Since the onset of the coronavirus public health emergency, the healthcare industry has experienced exceptional pressure and been challenged in ways unlike ever before. Although the need for patient care has significantly increased in some areas, particularly for hospitals, other healthcare providers have seen some or all of their patient services suspended as a result of the need to reserve care for only essential circumstances and governors’ non-essential business orders or shelter-in-place precautions.

As the essential care restrictions ease across the country, healthcare providers must continue to monitor federal, state, and agency guidelines for resuming patient procedures. As part of that process, providers must consider short-term and long-term plans for general legal and regulatory compliance, health and safety measures for patients and staff, and overall business integrity. While it may be no easy task to remain consistent with the constantly evolving guidelines issued for delivery of care, employment, and business operations, those providers that prepare now for the return to business operations will be best positioned for success. The following list of considerations are offered as a reference guide for healthcare providers as they prepare to begin offering non-essential care during the on-going public health emergency and seek to revamp services where necessary in the months to follow.

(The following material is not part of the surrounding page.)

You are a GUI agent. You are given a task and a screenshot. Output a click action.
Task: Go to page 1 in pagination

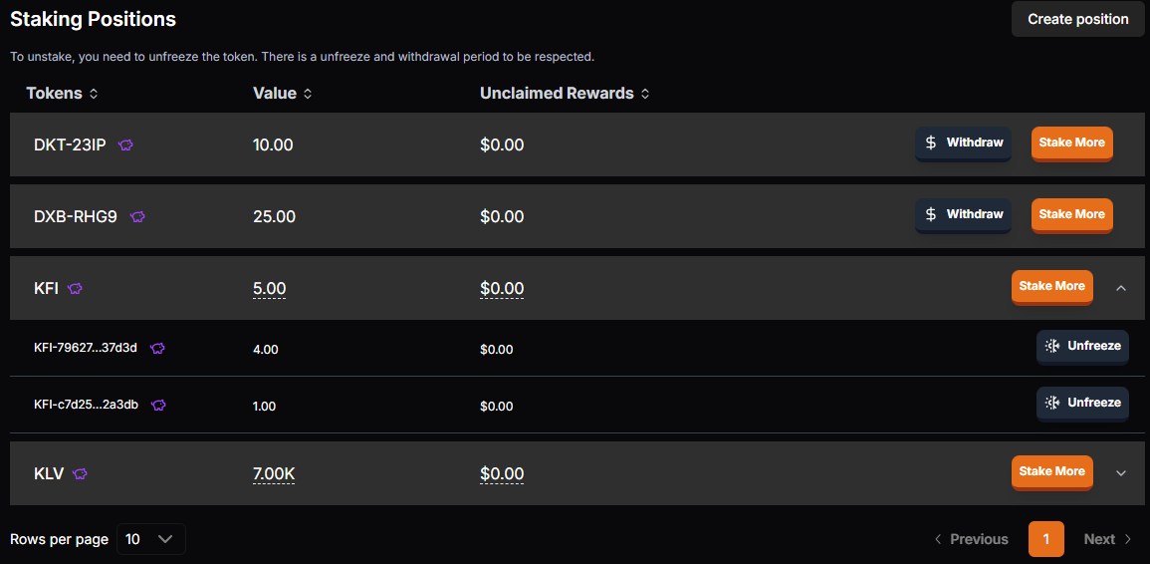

  • Adhere to available health and safety guidance
    • Designate a point person to monitor guidance, and update employees / staff regularly
    • Review and implement federal, state, third party, and industry specific guidance as necessary
  • Maintain standard legal and regulatory compliance
    • Ensure all business licenses, registrations, and permits are current and valid
    • Inspect all equipment and dispose of expired medications and other supplies
    • Establish plan to transition procedures and billing to pre-COVID-19 standards
  •  Monitor your personal protective equipment (PPE) and medical supplies
    • Verify inventory of PPE / supplies, and estimate future needs, renegotiate contracts with vendors
    • Consider current PPE conservation, reuse, and sanitation measures and inform employees on use
  • Screen and monitor patients, employees, staff, and all third parties on-site
    • Consider ADA designation, state public health orders, and CDC guidance on screening for symptoms
    • Establish protocols for screening all persons, and document list of ill or symptomatic persons
    • Triage and quarantine patients accordingly, prior to and during patient visits with a symptom checklist
    • Limit third parties, declutter, and disinfect high traffic, common areas and high-touch surfaces
    • Adjust spacing in all facility areas, patient rooms, and waiting rooms to six feet, where possible
  • Develop an interim phased-in work plan
    • Create tiered employee/staff scheduling for essential v. non-essential services
    • Consider continued use of telework flexibility going forward, even after social distancing is lifted
    • Consider available blanket waivers under CMS and further expanding services through telehealth
  • Establish on-site health and safety guidelines
    • Set employee / staff social distancing and PPE recommendations, post health and safety signs
    • Evaluate use of common areas and limit persons in designated spaces
  • Create or update an emergency preparedness response plan
    • Utilize data and feedback for future emergencies and response actions, create backup personnel charts
    • Prepare secondary COVID-19 wave emergency plan, and circulate to employees/ staff
  • Assess your financial integrity and leverage available resources
    • Evaluate and prioritize financial obligations, create contingency plan, utilize financial aids
    • Review insurance policies and consider any strategic adjustments or additions

The impact of the coronavirus on the healthcare industry remains unclear at this time; especially due to anticipated reoccurrences of COVID-19 outbreaks once business reemerges and social distancing restrictions are lifted. Therefore, healthcare entities should plan not only to return to providing care, but also plan for secondary influxes of COVID-19 cases. Finally, while the public health emergency has imposed new demands on healthcare providers, it also serves as a reminder to reassess business plans periodically and evaluate new opportunities for the delivery of care.